Penyortiran jenis pasien juga dilakukan negara lain dengan baik berdasarkan tingkat gejala yang terjadi pada pasien. Bagi orang yang terinfeksi tanpa gejala maka bisa segera melakukan isolasi mandiri dengan tidak melakukan kontak pada orang lain selama 14 hari dan menjaga kesehatan. Faktanya, virus akan mati saat kekebalan tubuh seseorang cukup kuat sehingga orang tersebut juga harus berusaha untuk meningkatkan imun tubuhnya sendiri.

Upaya lain yang dilakukan yaitu dengan adanya denda. Sama halnya seperti di Indonesia, di luar negeri pun ada saja orang yang masih keras kepala dalam menghadapi pandemi. Oleh karena itu para petinggi negara-negara tersebut mencanangkan sistem denda dengan nilai yang cukup besar. Cara ini dianggap ampuh untuk membuat masyarakat patuh pada aturan dan tidak melakukan pelanggaran.

Terakhir yaitu promosi gaya hidup sehat dan bersih yang disuarakan melalui berbagai media. Seperti halnya poster-poster berisi informasi mengenai Covid-19, cara penyebaran, dan apa saja yang bisa dilakukan untuk menjaga kebersihan terpampang di mana-mana.

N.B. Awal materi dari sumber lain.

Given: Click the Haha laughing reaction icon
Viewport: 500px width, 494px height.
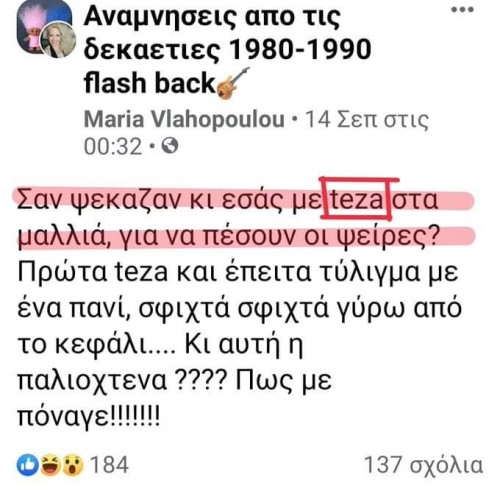Looking at the screenshot, I should 51,465.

Tapi bukan berarti hanya kalimat tertulis atau ucapan semata  loh ya! Sebagai wujud realisasi, mereka juga menyediakan sabun cair beserta tempat cuci tangan di berbagai tempat umum. Walaupun jauh lebih baik jika orang-orang menggunakan cairan antiseptik yang dibawa sendiri untuk menghindari kontaminasi, tapi dengan cara itulah mereka membuat lingkungan sekitar seakan selalu mengingatkan pentingnya menjaga kebersihan agar terhindar dari virus..

Secara garis besar, sebenarnya Indonesia sudah menerapkan hal-hal di atas, namun sayangnya belum dilaksanakan secara maksimal dan kurangnya kesadaran masyarakat sendiri. Salah satu contoh akibatnya yaitu PSBB yang di terapkan di DKI Jakarta saat kasus penyebaran Covid-19 kembali meningkat tajam. Di saat seperti ini kita tidak boleh saling menyalahkan, melainkan harus selalu saling mengingatkan. Jika orang sekitarmu tidak bisa menaati aturan, maka mulailah dari dirimu sendiri dulu. Jangan sampai kondisi itu justru membuatmu malah ikut-ikutan abai terhadap virus ya!